The High Court has upheld the precedent that pension scheme documents can be overwritten by the courts if trustees can show that changes to them have been made in error.
A judge agreed in September that SPS Technologies, a manufacturer of aerospace nuts and bolts, had not intended to make changes allowing members no longer working for the company to take an early retirement without any reduction to their pension.
Lawyers have said that the judgement confirms that schemes with genuine mistakes in re-drafts of their documents can unwind the changes, but that the heavy burden of proof will still put many off.
The use of a subjective test puts more pressure on obtaining the best possible evidence
Hadassah Shulman, Taylor Wessing
As Chief Master Marsh noted in his summary of the case, heard in February, the SPS schemes' original rules only entitled members to early retirement from the age of 60 if they still worked at the company and had its permission, and this would be subject to an actuarial reduction.
However, the rules were changed in 1998 when three previous schemes were merged. Due to a mistake, deferred members were now able to take early retirement with no reduction to their pension, while current employees were still subject to the old rule. The error was repeated in three further versions of the scheme documents.
Chief Master Marsh noted that the rule change appeared “innately illogical”, but that this was not itself sufficient to grant rectification. However, he referred to earlier case law to confirm that as the error could be shown not to reflect the common intention of the parties involved, it should be rectified. In his judgment, he stated that “the law on rectification can now be regarded as being settled”.
The legal background
Pensions lawyers have been waiting for some time to see how a 2009 case involving a similar principle would apply to pensions specifically. Two recent cases, involving artist product manufacturers Colart, and chemical and ingredient distributor Univar, provided further proof that genuine errors could be unwound.

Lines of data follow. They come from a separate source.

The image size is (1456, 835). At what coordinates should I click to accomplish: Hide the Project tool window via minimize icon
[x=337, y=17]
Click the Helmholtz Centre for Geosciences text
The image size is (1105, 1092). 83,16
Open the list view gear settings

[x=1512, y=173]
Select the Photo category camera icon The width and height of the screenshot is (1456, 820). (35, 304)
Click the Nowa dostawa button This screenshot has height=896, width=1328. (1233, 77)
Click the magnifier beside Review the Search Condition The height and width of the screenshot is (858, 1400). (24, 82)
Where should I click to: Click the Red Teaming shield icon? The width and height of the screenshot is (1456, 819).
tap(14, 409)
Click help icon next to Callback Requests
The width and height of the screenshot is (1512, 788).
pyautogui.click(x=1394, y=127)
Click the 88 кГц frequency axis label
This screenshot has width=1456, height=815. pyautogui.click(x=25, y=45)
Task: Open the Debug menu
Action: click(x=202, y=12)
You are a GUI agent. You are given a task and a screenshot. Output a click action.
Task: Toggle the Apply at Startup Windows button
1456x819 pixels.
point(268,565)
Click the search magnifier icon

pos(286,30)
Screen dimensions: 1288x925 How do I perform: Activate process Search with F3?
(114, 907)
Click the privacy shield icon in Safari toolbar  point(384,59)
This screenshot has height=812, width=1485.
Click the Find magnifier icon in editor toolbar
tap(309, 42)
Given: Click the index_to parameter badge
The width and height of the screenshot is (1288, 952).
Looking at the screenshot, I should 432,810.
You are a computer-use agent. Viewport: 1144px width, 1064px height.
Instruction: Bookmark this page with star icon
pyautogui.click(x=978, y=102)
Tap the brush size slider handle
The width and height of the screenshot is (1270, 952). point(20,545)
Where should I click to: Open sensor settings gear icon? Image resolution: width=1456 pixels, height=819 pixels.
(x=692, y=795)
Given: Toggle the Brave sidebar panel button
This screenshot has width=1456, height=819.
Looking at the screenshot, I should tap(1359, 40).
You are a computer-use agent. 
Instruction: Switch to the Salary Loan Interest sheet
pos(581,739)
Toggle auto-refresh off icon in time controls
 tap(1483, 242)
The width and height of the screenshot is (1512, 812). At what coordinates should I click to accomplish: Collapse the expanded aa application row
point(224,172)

In June Univar was allowed to switch the basis for its pension increases to the consumer price index, as it showed that a 2008 upgrade from the statutory requirement to the more costly retail price index had never been discussed by any of the parties involved.
Danyal Enver, associate at Arc Pensions Law, told Pensions Expert that in this case, the court showed it was prepared “to uphold rectification claims made in respect of genuine errors, where the subjective intentions of the parties were clear when tested objectively”.
Evidence is essential
The SPS judgment gives further clarity to the issue. Ben Powell and Suzanne Padmore, a solicitor and partner respectively at Burges Salmon, wrote in a briefing note that Chief Master Marsh’s ruling “confirmed several key legal principles in testing intention”.
“These included that the claimant needs to show convincing proof, on the balance of probabilities, of the intention of the claimant; that in the case of a collective body such as trustees or a committee, collective intention is relevant; and that the task is to establish who approved the transaction, not who had authority to do so.”
But Hadassah Shulman, senior associate at Taylor Wessing, cautioned that the verdict does not make rectification any easier.
“The key point from SPS Technologies is that it confirmed that FSHC has settled the position on the test for rectification — it is subjective,” she said.
“The focus of future rectification cases should be on the evidence of subjective intention rather than legal arguments over the test itself.”
High Court rules ‘drafting errors’ sufficient to justify switch to CPI
A High Court decision has found in favour of a pension scheme switching to the consumer price index from the retail price index, but only because of a drafting error in the scheme’s rules.
While that “narrows the scope” of legal argument in future rectification, Ms Shulman said: “The use of a subjective test puts more pressure on obtaining the best possible evidence.
“This can be very tricky, particularly because many pension rectification cases relate to matters that happened a long time ago, so obtaining documentary evidence from the time remains a challenge and witness evidence needs to be treated with caution.”